WHAT YOU SHOULD DO = Which lines of the data hold the word "agent"? Copy all of them.

DATASET ENTRIES =
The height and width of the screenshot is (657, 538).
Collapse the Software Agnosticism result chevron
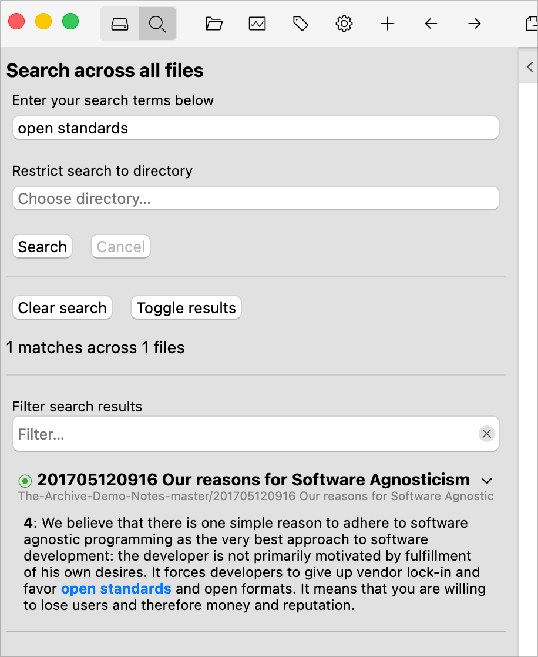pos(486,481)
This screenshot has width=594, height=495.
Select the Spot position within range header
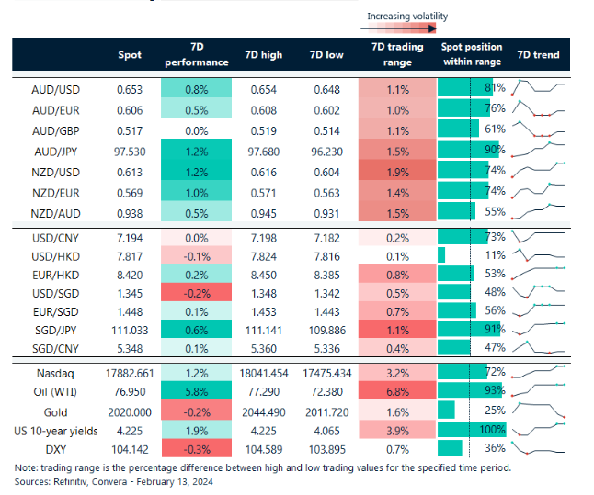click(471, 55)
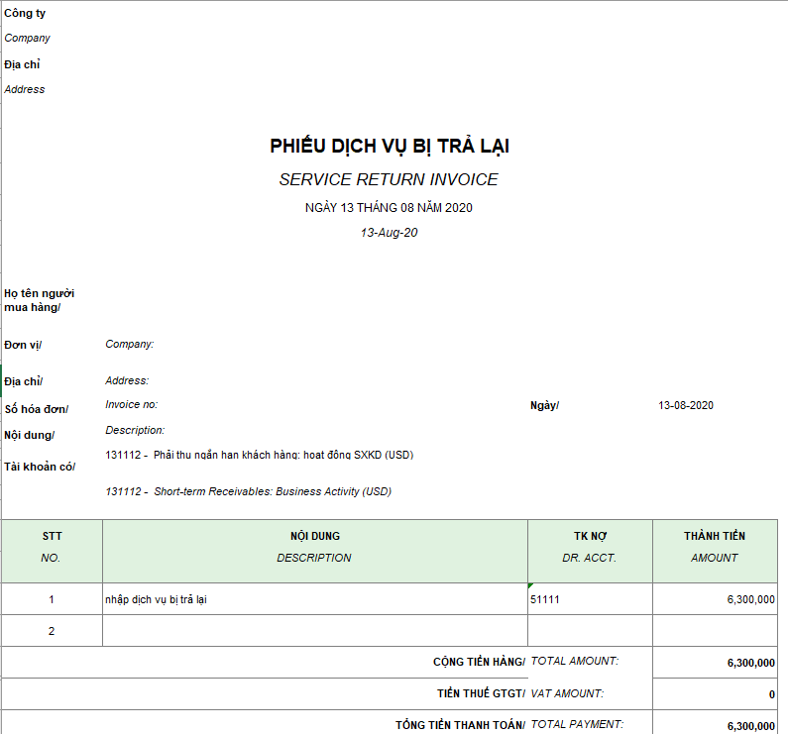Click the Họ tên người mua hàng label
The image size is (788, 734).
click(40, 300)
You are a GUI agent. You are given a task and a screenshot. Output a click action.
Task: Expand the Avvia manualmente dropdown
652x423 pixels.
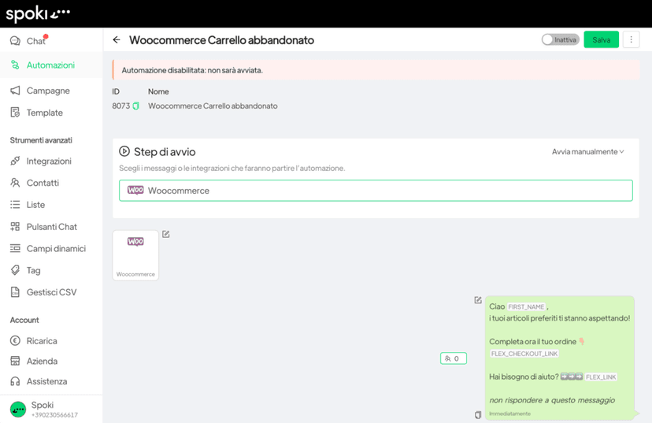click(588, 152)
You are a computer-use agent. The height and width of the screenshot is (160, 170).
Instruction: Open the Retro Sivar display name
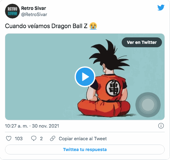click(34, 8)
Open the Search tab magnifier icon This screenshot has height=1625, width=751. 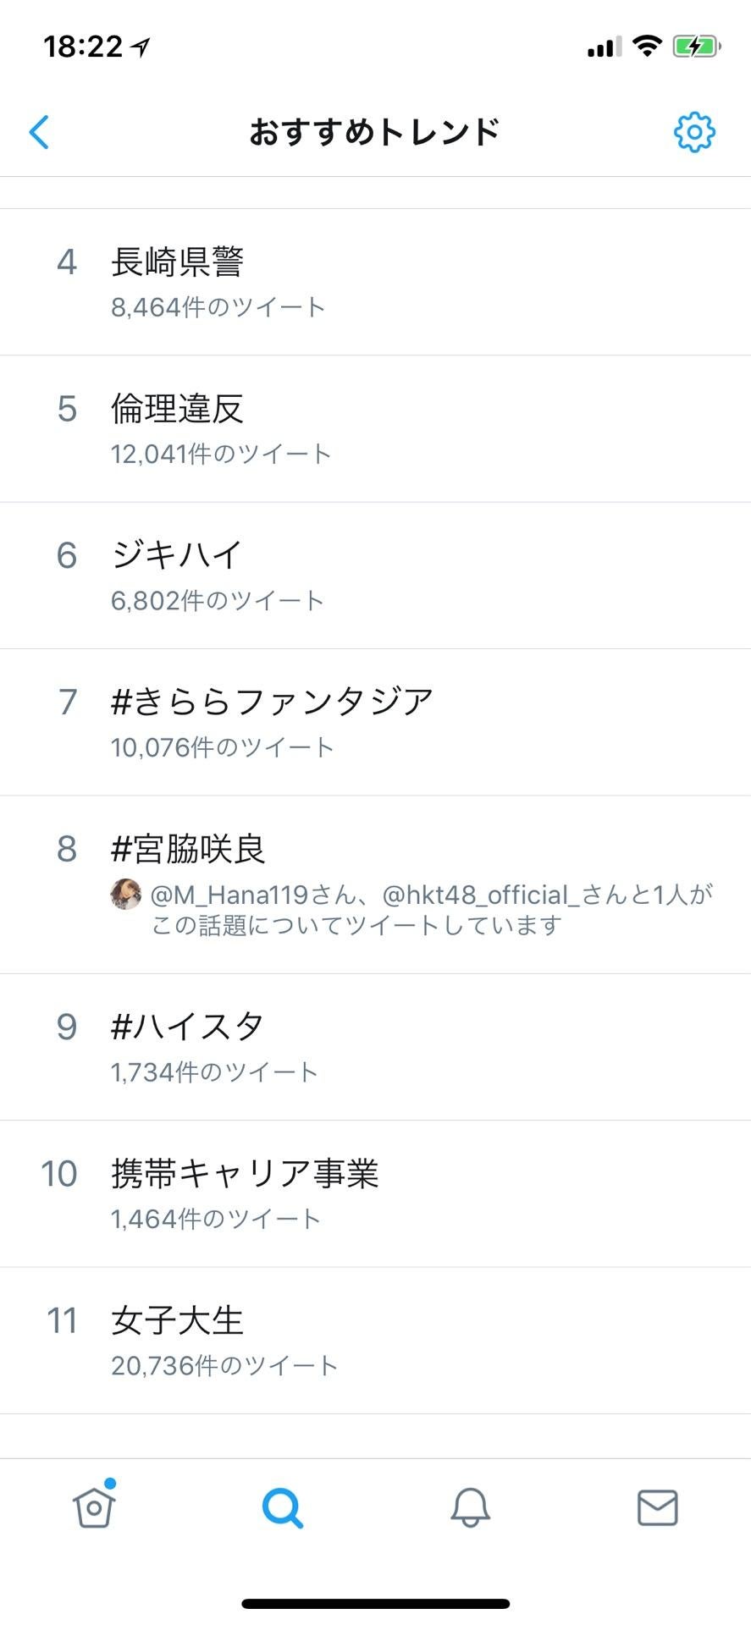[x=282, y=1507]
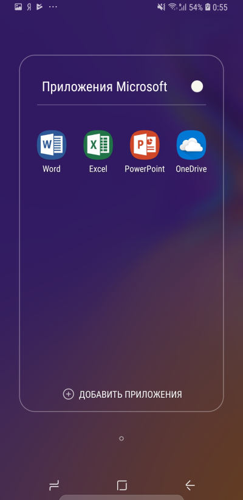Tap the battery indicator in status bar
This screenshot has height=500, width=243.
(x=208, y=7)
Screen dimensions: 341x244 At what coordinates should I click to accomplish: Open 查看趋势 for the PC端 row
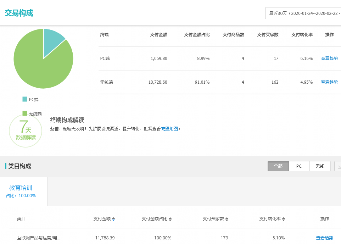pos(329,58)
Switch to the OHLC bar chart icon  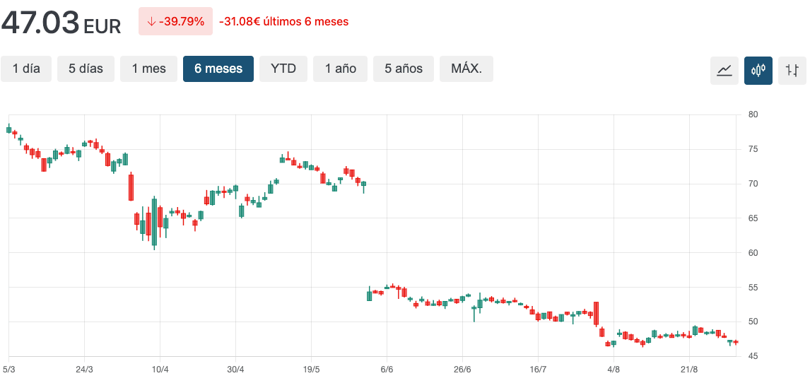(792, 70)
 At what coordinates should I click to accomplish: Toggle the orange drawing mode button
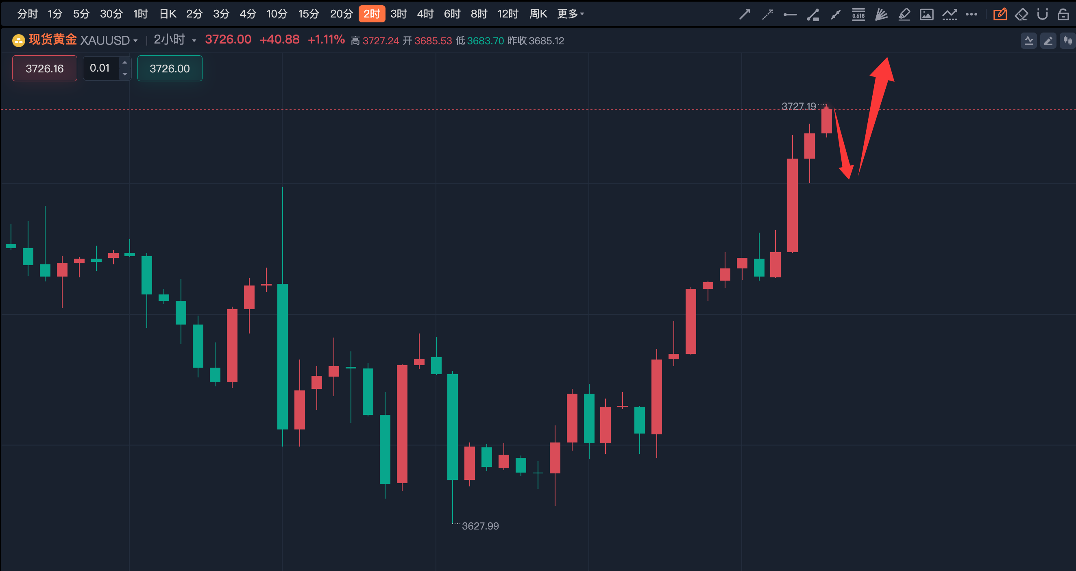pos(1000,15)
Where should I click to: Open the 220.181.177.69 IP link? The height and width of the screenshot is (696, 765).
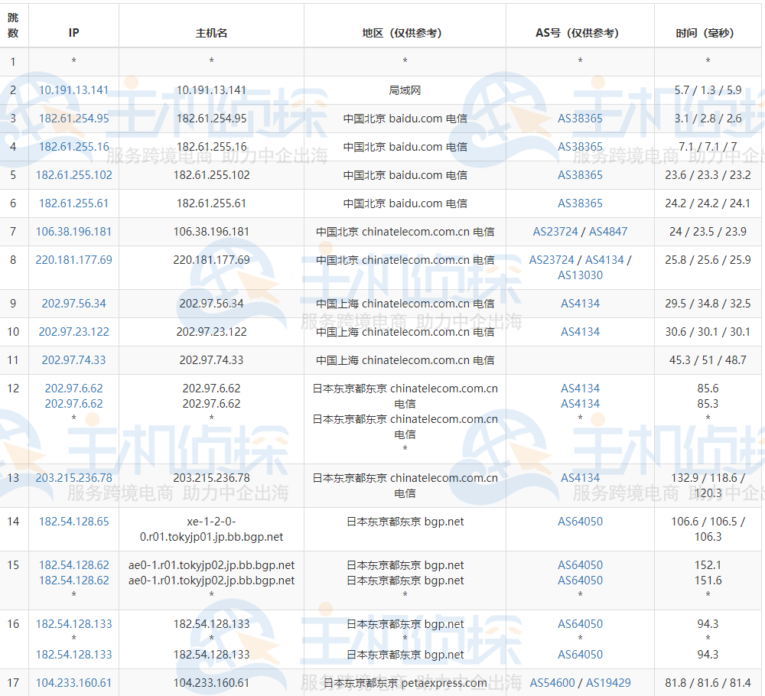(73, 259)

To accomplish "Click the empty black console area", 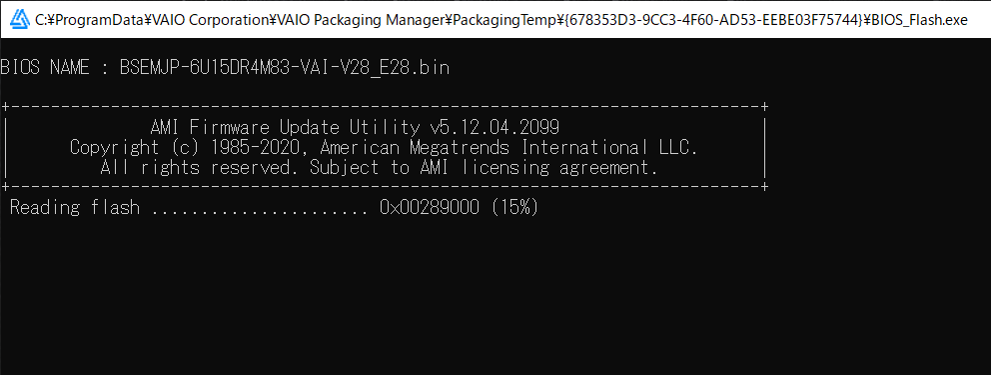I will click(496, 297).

RESPONSE TO THE TASK =
You are a GUI agent. You are given a task and a screenshot. Output a click action.
You are a computer-use agent. The height and width of the screenshot is (160, 170).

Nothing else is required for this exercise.